» TASK DETAILS
Reproduce all the data exactly, without pictures.

» AVAILABLE RECORDS
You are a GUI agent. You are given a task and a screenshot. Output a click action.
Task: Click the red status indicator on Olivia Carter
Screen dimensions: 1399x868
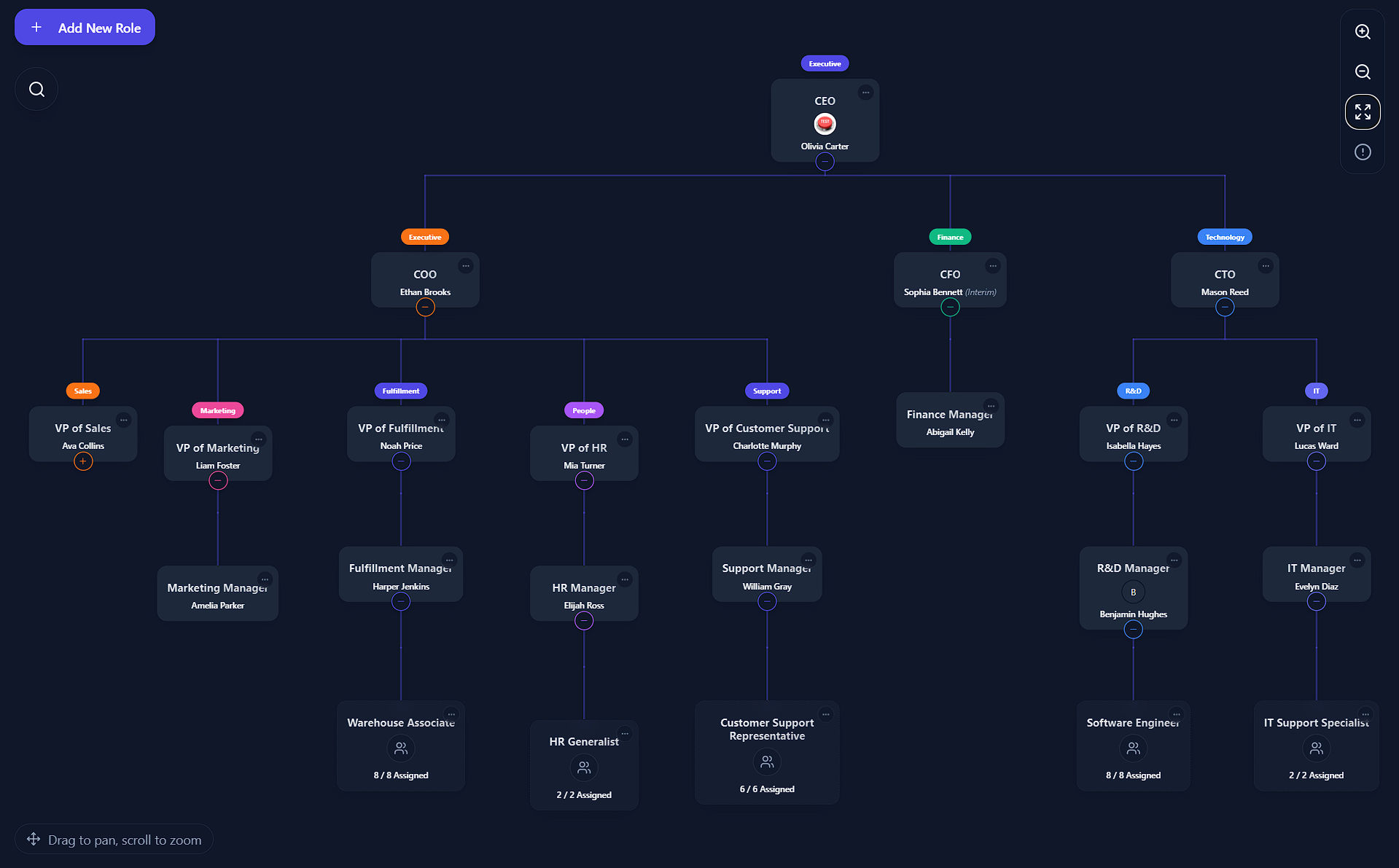pyautogui.click(x=825, y=123)
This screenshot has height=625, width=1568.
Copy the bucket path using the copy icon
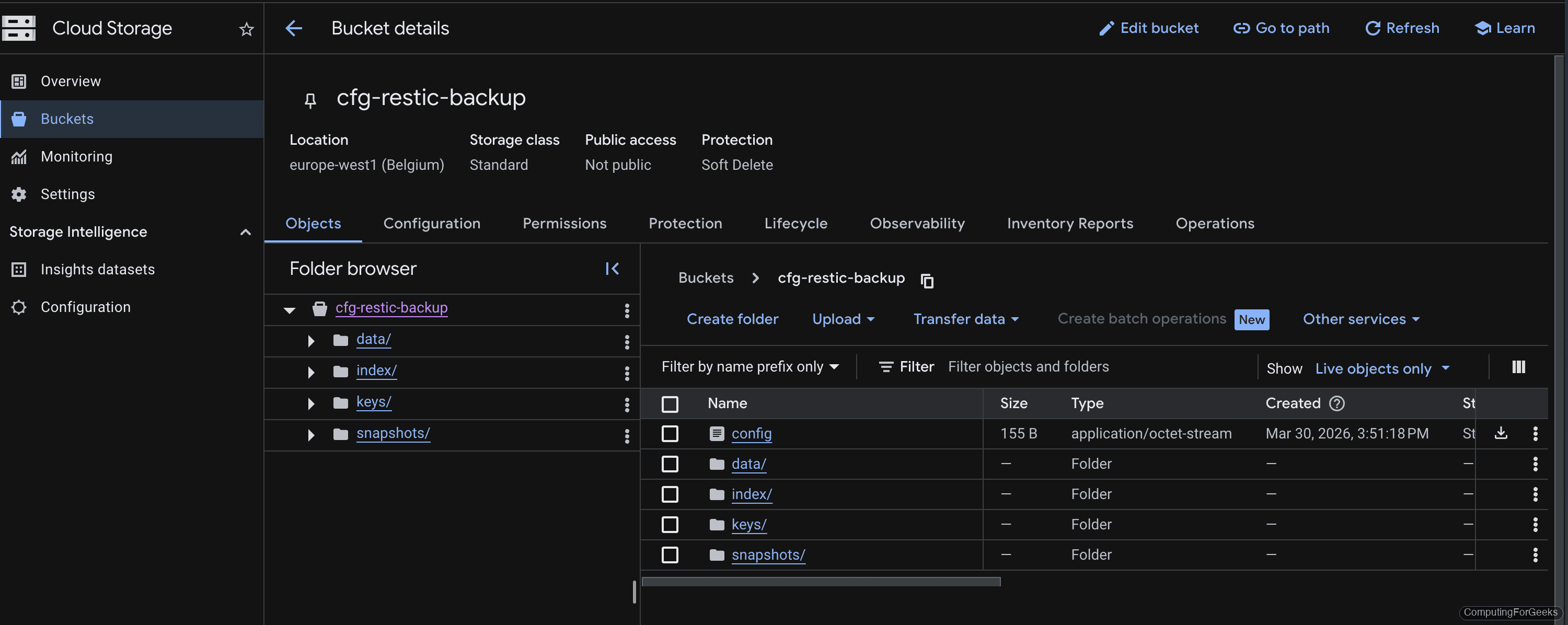927,281
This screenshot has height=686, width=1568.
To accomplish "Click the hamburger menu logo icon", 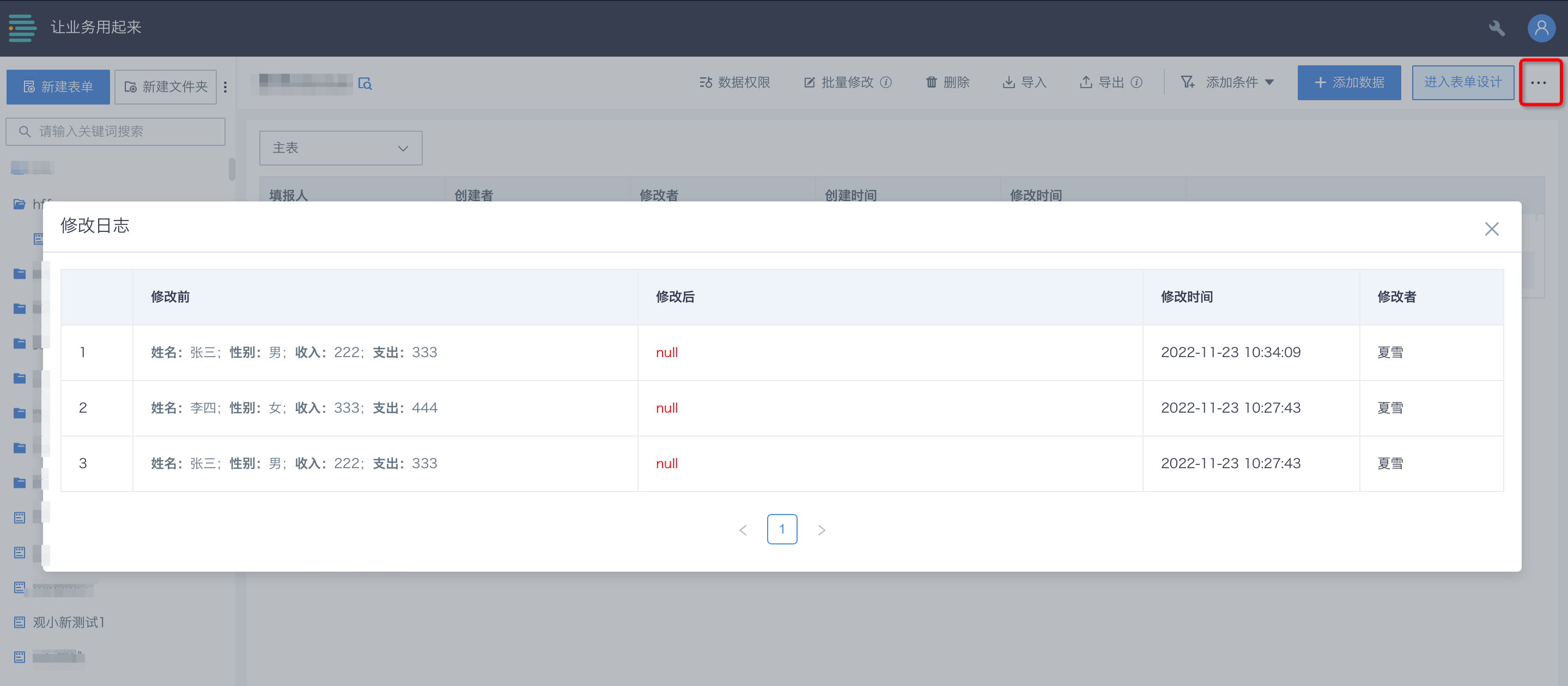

» YOUR SOLUTION
You are a GUI agent. You are given a task and a screenshot. Output a click action.
Task: Click the red status indicator on Olivia Carter
Screen dimensions: 1399x868
pyautogui.click(x=825, y=123)
This screenshot has height=625, width=1568.
Copy the bucket path using the copy icon
927,281
This screenshot has height=686, width=1568.
To accomplish "Click the hamburger menu logo icon", 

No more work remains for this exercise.